In the West Bank and Gaza, farmers have to deal with inadequate access to clean water. In Gaza water is unfit for human consumption. In many areas of the West Bank, especially in area C, farmers have to cope with severe restrictions on water usage due to overuse by Israeli settlements and the bans on building wells and reservoirs. Existing wells are often behind locked fences and can only be used by settlers and others dry up because settlers have dug deeper wells that reroute the Palestinian ones. Untreated sewage from settlements is also a serious problem as it contaminates land and Palestinian water sources.
Furthermore Israeli land closure measures have restricted marketing opportunities, while the dependency on agricultural imports from Israel (especially animal feed) is economically unsustainable. The World Food Program Safety Nets study from July 2008 shows that the OPT is highly vulnerable to global food prices as a result of dependence on imports which constitute 96 % of staple foods, including cereals and pulses.
In addition to the direct restrictions to agricultural practice caused by the occupation, internal expansion of urban areas and the misuse of pesticides have further damaged productivity.
Goals and development objectives of the program
A strong agricultural sector and the ability to sustainably feed the population of Palestine and not rely on imports is an essential objective that must be met for Palestine to become a viable state. MA’AN’s food security programs also aim to combat unemployment and poverty in providing sustainable and long term jobs in agriculture.
In the context of such challenges, MA’AN’s Agricultural and Food Security Program aims to bring about sustainable food security in accordance with MA’AN’s values by focusing on the following areas of importance.
  1.  Protecting land and water resources from the risk of confiscation 
  2.  Improving food security
  3.  Providing employment and regular income.
  4.  Contributing to economic productivity and exports
  5.  Environmental protection
MA’AN’s Agricultural and Food Security Program has identified the most pressing needs, resulting in the prioritization of the following objectives and strategies:
  1.  Increasing steadfastness and enhancing agriculture by encouraging farmers’ attachment to the land through the rehabilitation of the damaged infrastructure and by offering support to farmers affected by the building of the Separation Wall.
  2.  Developing the efficiency and sustainability of agricultural resources by increasing water harvesting through the establishment of ponds and cisterns.
  3.  Reclamation and rehabilitation of new lands though sustainable means.
  4.  Increasing productivity and enhancing contributions to achieve food security.
  5.  Developing agricultural services and extension works for farmers through organic farming and pest control
  6.  Advocating and lobbying at international and national levels to support the Palestinian people’s rights in the use of land resources, and advocating in order to prevent legal violations against farmers.

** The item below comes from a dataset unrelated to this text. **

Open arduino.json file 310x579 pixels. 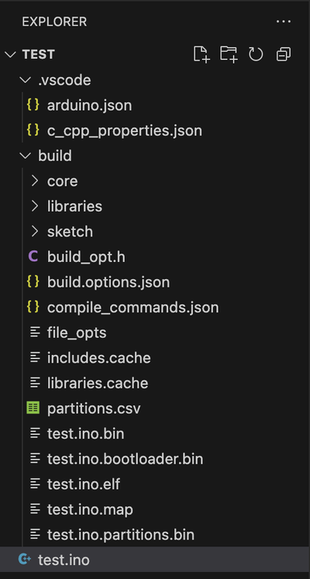[x=155, y=105]
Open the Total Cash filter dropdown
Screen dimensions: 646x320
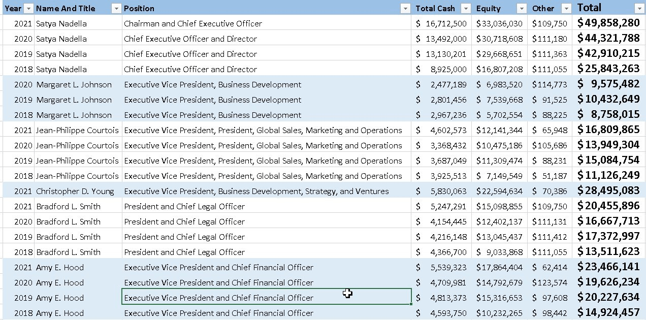point(466,9)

MA'AN works with rural communities to enhance food security using practical measures. These will include the reclamation and rehabilitation of land, the construction of agricultural roads, home gardens, greenhouses, cisterns, irrigation pipes and systems, water storage facilities, stone terraces and fences, the distribution of trees, seedlings and animals, producing and marketing organic extra virgin olive oil, and providing animal husbandry units. Comprehensive training in each of these activities has helped to ensure that food security is effective, efficient, sustainable and environmentally friendly. MA'AN will also work on bringing together relevant stakeholders to develop a food sovereignty policy.
MA’AN also pays special attention to cooperating and coordinating with all stakeholders involved in agriculture and food security including the Ministry of Agriculture in the Palestinian Authority and NGOs to implement projects and agricultural strategies.